Entrées de données
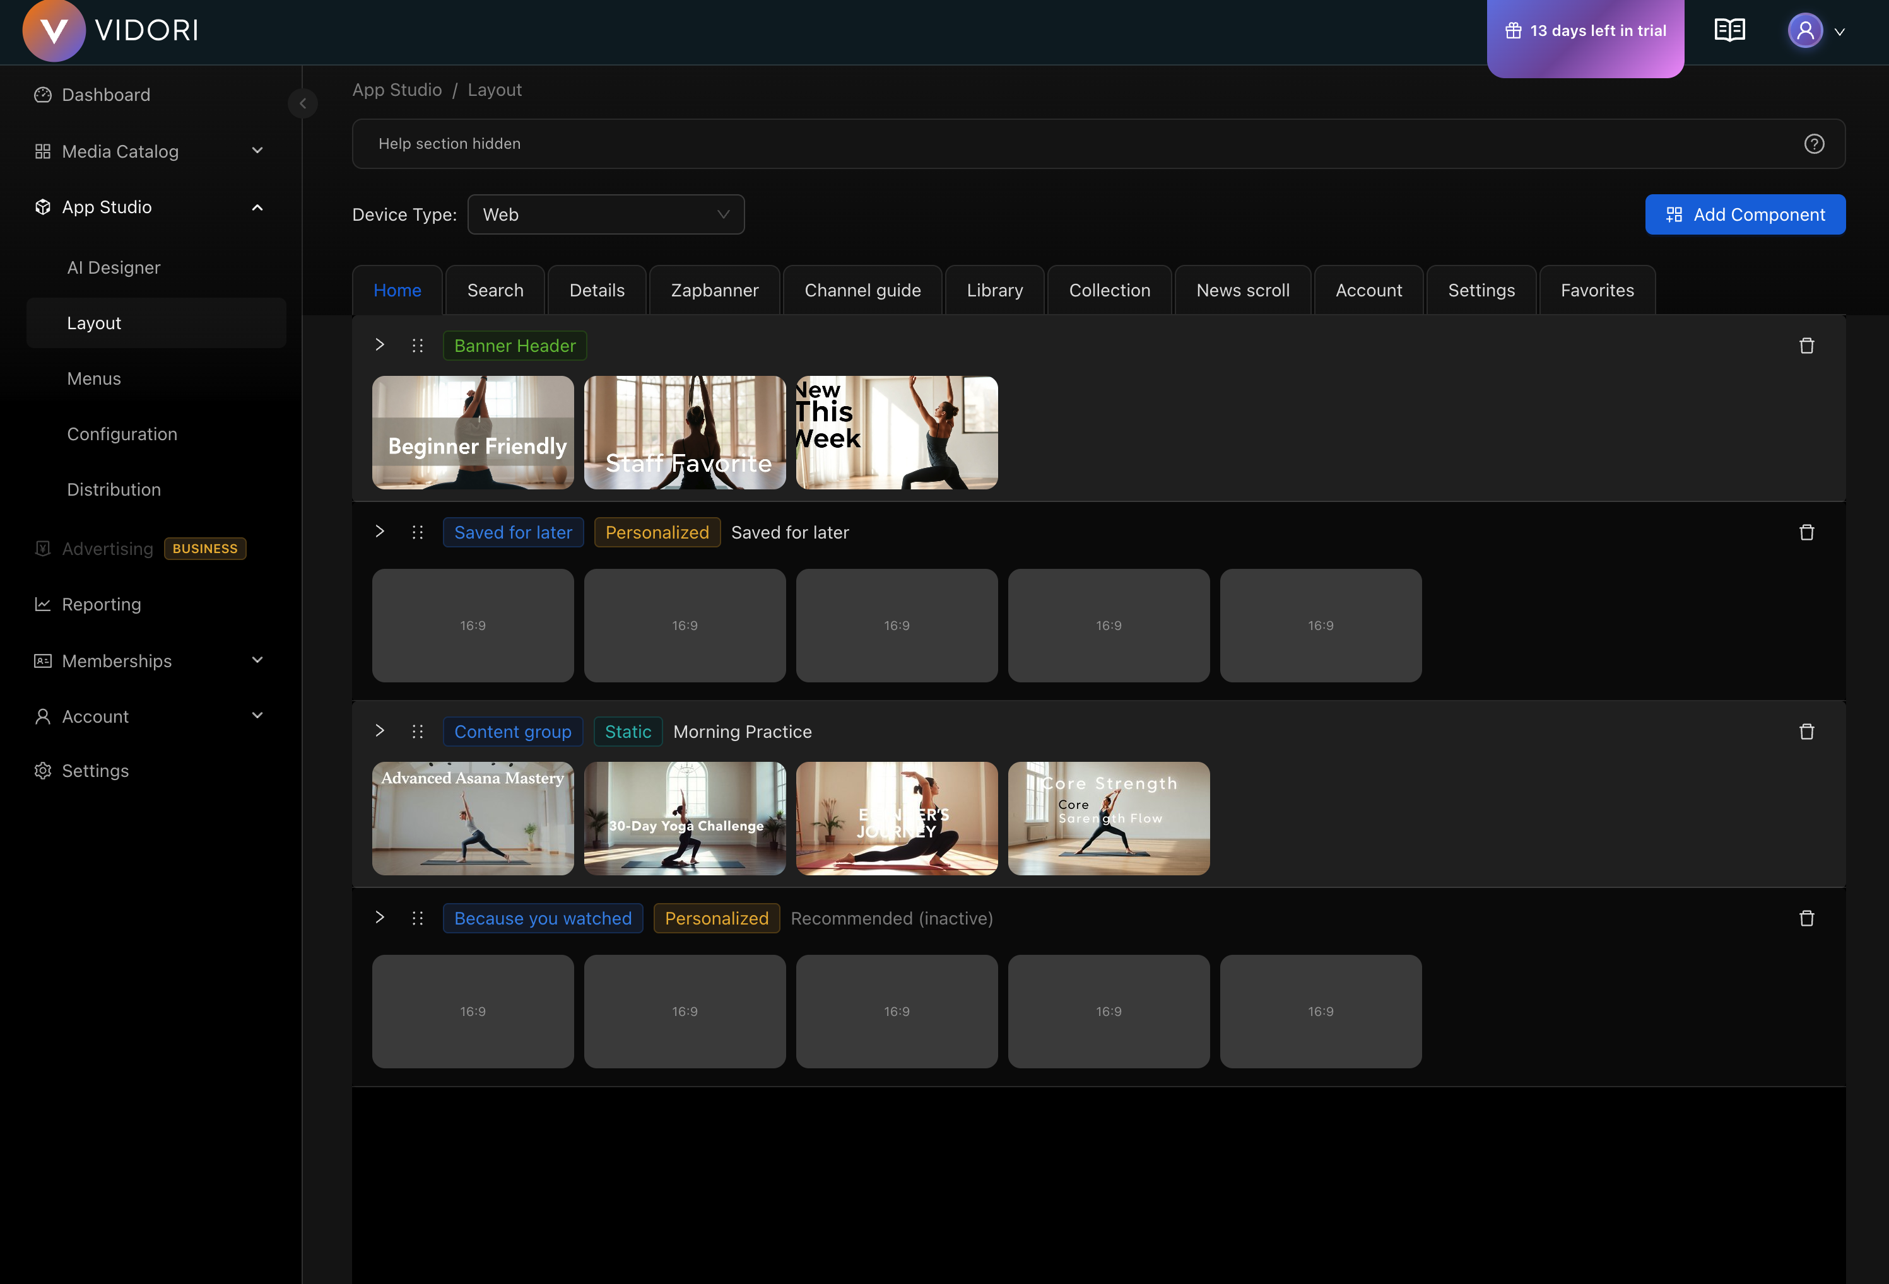Delete the Recommended (inactive) section

1807,917
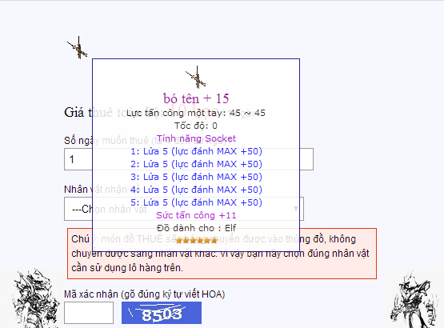
Task: Click the dropdown arrow of the character selector
Action: coord(296,209)
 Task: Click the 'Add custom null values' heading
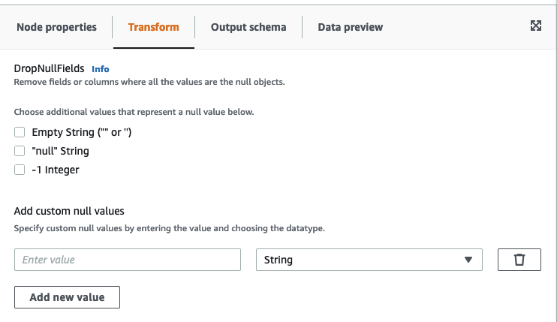pyautogui.click(x=69, y=211)
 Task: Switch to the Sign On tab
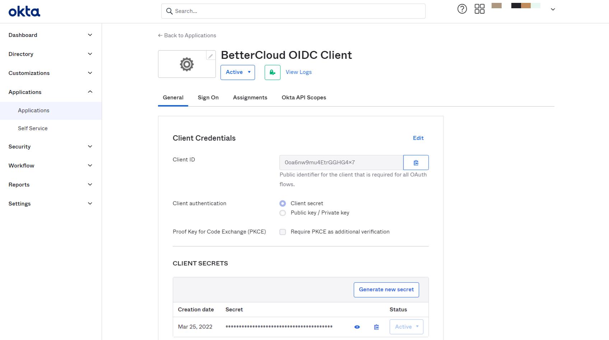pos(208,97)
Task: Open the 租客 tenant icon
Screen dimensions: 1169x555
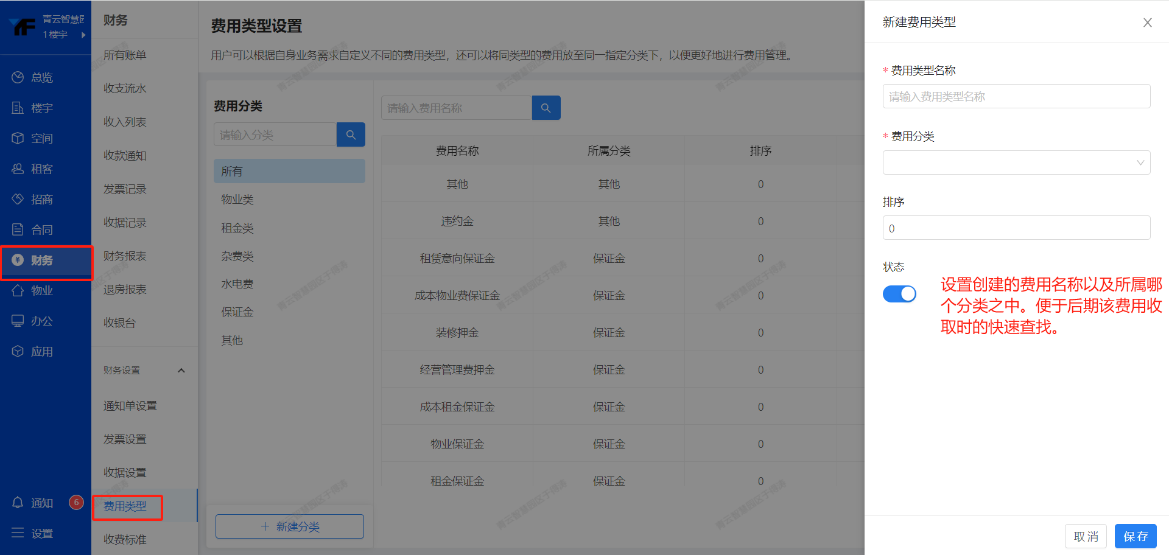Action: point(18,169)
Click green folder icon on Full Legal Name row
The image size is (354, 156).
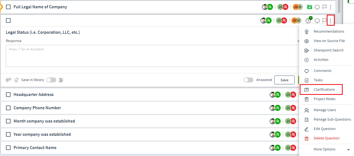coord(310,7)
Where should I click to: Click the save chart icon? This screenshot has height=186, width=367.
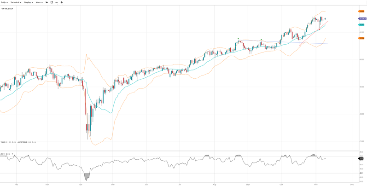click(x=52, y=2)
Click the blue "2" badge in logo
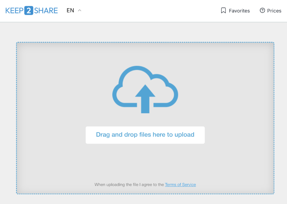Screen dimensions: 287x204 click(29, 11)
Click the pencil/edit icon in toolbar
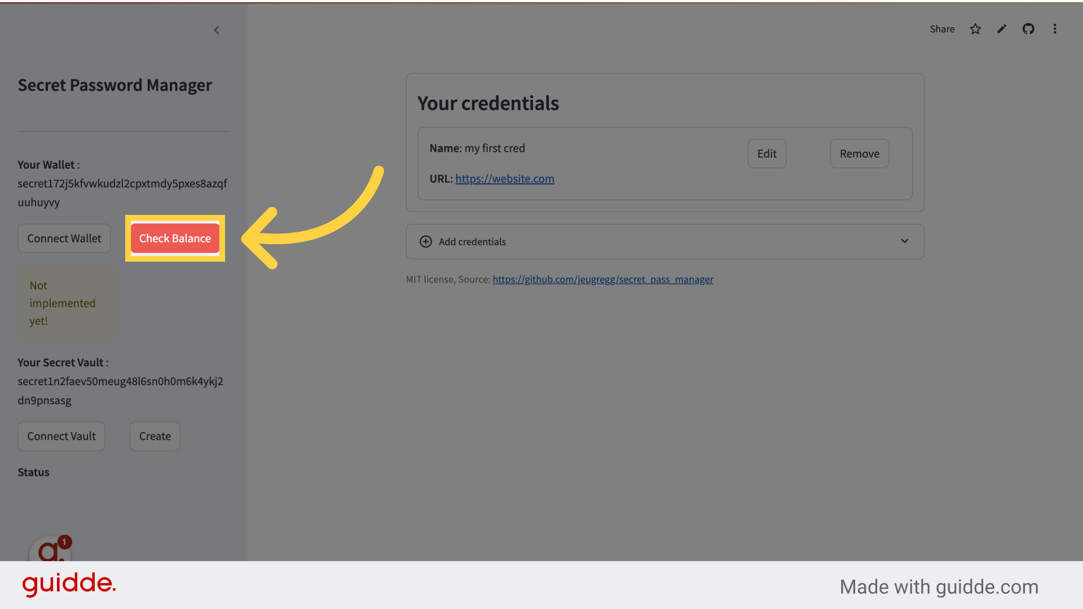 (1003, 29)
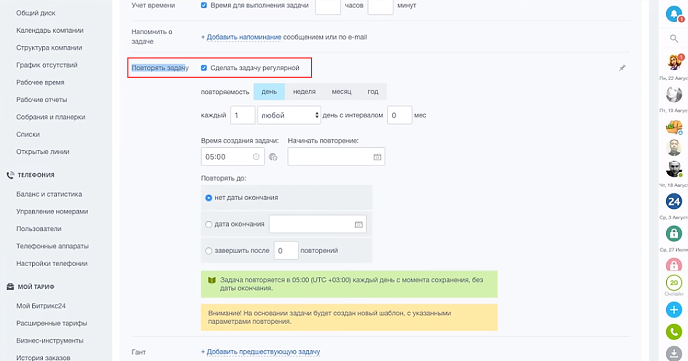Open the blue '24' chat icon
Viewport: 688px width, 361px height.
pyautogui.click(x=674, y=202)
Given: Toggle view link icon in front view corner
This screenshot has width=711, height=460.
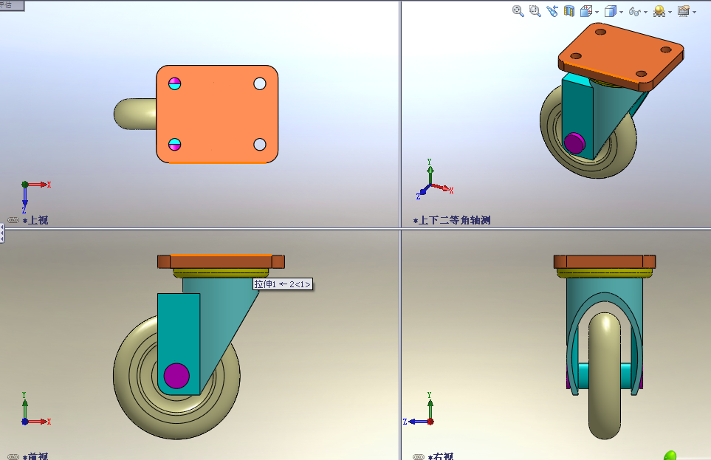Looking at the screenshot, I should click(x=13, y=457).
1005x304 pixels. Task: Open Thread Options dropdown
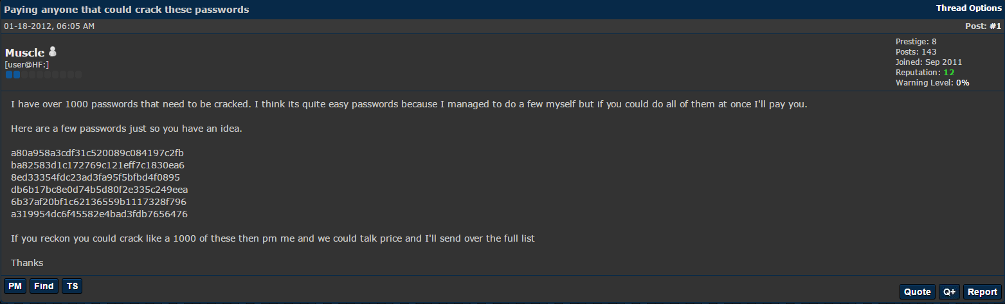pyautogui.click(x=968, y=8)
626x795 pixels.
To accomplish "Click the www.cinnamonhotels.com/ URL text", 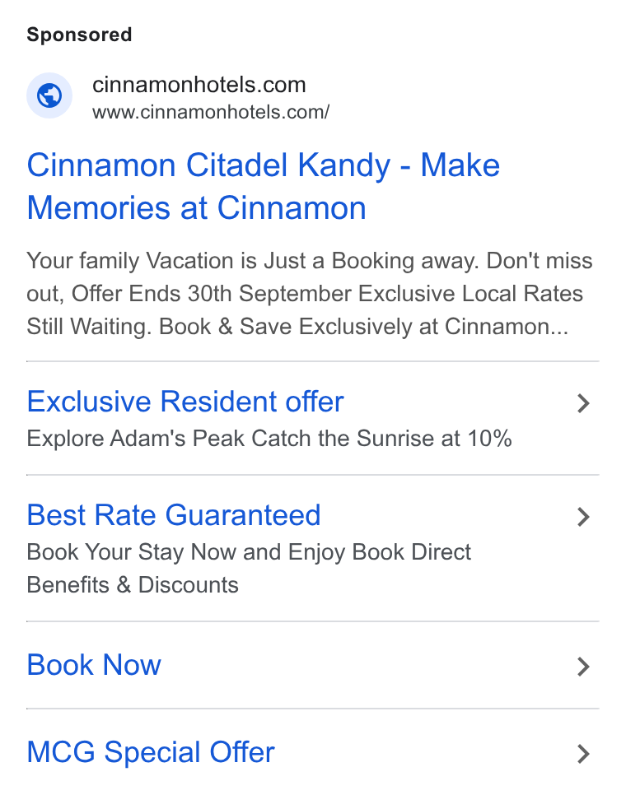I will click(211, 112).
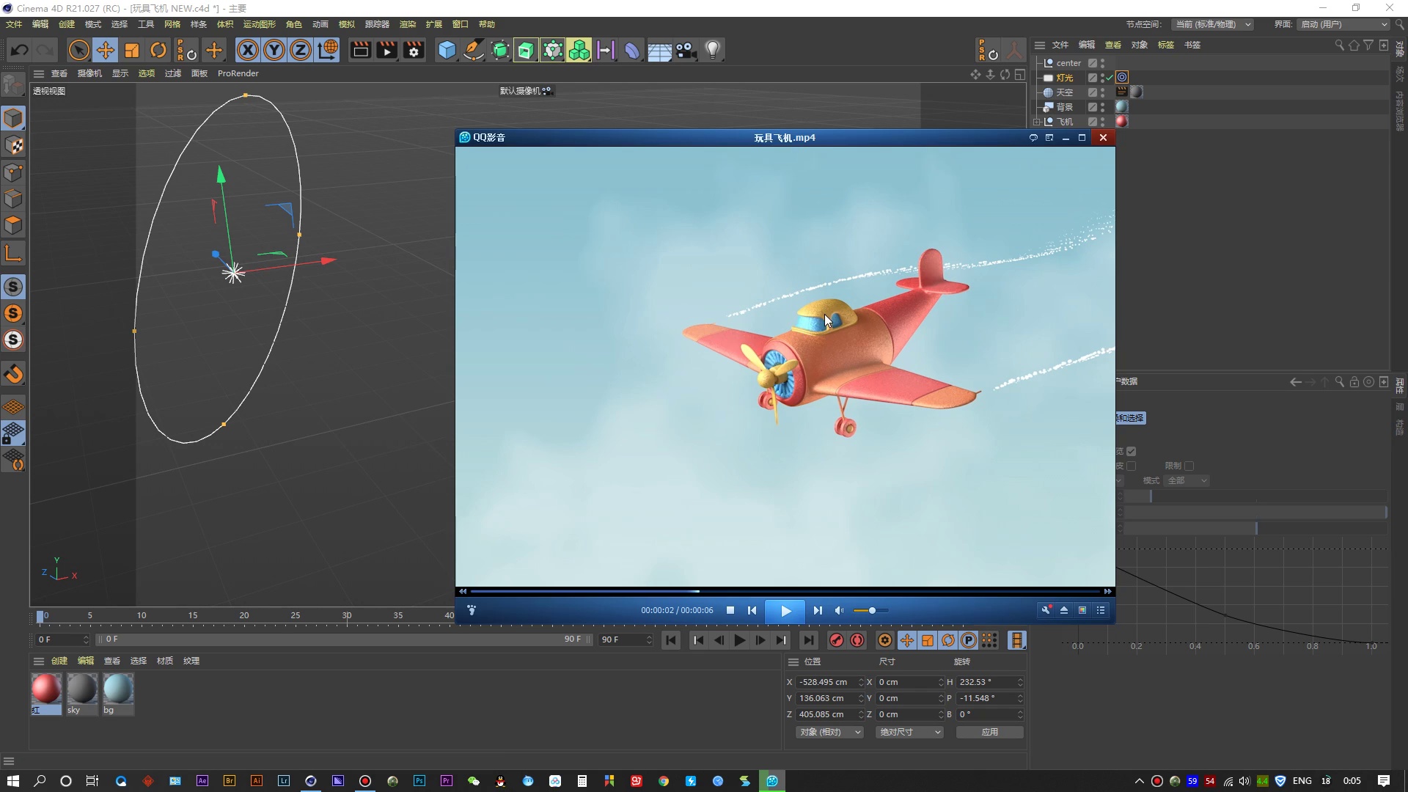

(PETIT EXERCICE)
Combien de lignes des données contiennent le mot "width" ? Donnez seulement le nombre.

(RÉSULTAT OBTENU)
3